Pandas apply but only for rows where a condition is met

mgoldwasser picture mgoldwasser · Nov 18, 2015 · Viewed 80.6k times · Source

I would like to use Pandas df.apply but only for certain rows

As an example, I want to do something like this, but my actual issue is a little more complicated:

import pandas as pd
import math
z = pd.DataFrame({'a':[4.0,5.0,6.0,7.0,8.0],'b':[6.0,0,5.0,0,1.0]})
z.where(z['b'] != 0, z['a'] / z['b'].apply(lambda l: math.log(l)), 0)

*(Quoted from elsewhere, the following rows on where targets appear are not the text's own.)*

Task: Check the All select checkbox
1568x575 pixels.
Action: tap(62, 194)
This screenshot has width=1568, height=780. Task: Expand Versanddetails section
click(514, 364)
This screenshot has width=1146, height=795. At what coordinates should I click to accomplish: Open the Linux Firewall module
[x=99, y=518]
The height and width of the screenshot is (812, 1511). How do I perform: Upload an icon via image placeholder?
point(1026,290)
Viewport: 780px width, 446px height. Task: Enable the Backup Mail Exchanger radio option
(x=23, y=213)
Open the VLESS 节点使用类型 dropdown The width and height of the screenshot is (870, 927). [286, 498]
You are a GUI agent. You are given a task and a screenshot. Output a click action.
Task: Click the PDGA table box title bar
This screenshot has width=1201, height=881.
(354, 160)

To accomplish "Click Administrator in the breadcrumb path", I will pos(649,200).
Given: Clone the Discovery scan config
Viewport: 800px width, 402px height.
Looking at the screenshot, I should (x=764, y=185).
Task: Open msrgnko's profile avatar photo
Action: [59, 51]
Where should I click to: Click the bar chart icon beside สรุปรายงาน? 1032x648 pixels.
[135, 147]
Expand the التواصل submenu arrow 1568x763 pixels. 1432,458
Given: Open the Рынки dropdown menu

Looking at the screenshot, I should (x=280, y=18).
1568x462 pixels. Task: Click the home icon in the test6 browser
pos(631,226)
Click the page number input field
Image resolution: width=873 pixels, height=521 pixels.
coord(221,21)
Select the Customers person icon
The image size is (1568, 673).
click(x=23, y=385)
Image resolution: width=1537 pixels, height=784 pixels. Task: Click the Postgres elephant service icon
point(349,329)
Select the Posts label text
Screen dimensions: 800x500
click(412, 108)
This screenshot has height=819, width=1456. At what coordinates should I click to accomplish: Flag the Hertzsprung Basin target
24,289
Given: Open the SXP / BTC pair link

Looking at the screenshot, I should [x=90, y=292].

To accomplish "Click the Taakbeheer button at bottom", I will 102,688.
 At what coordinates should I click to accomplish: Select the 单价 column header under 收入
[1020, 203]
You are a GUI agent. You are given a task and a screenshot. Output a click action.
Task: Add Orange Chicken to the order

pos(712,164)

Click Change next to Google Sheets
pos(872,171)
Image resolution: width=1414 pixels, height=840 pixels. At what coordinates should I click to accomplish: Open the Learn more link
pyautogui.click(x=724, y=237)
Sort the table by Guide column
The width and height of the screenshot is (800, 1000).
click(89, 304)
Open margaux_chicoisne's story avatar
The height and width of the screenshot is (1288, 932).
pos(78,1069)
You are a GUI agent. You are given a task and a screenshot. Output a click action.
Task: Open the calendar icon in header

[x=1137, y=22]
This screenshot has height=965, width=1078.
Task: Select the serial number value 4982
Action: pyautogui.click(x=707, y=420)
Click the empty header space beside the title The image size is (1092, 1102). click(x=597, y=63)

What I want in this example is the value in 'a' divided by the log of the value in 'b' for each row, and for rows where 'b' is 0, I simply want to return 0.

Answer

jakevdp picture jakevdp · Nov 18, 2015

The other answers are excellent, but I thought I'd add one other approach that can be faster in some circumstances – using broadcasting and masking to achieve the same result:

import numpy as np

mask = (z['b'] != 0)
z_valid = z[mask]

z['c'] = 0
z.loc[mask, 'c'] = z_valid['a'] / np.log(z_valid['b'])

Especially with very large dataframes, this approach will generally be faster than solutions based on apply().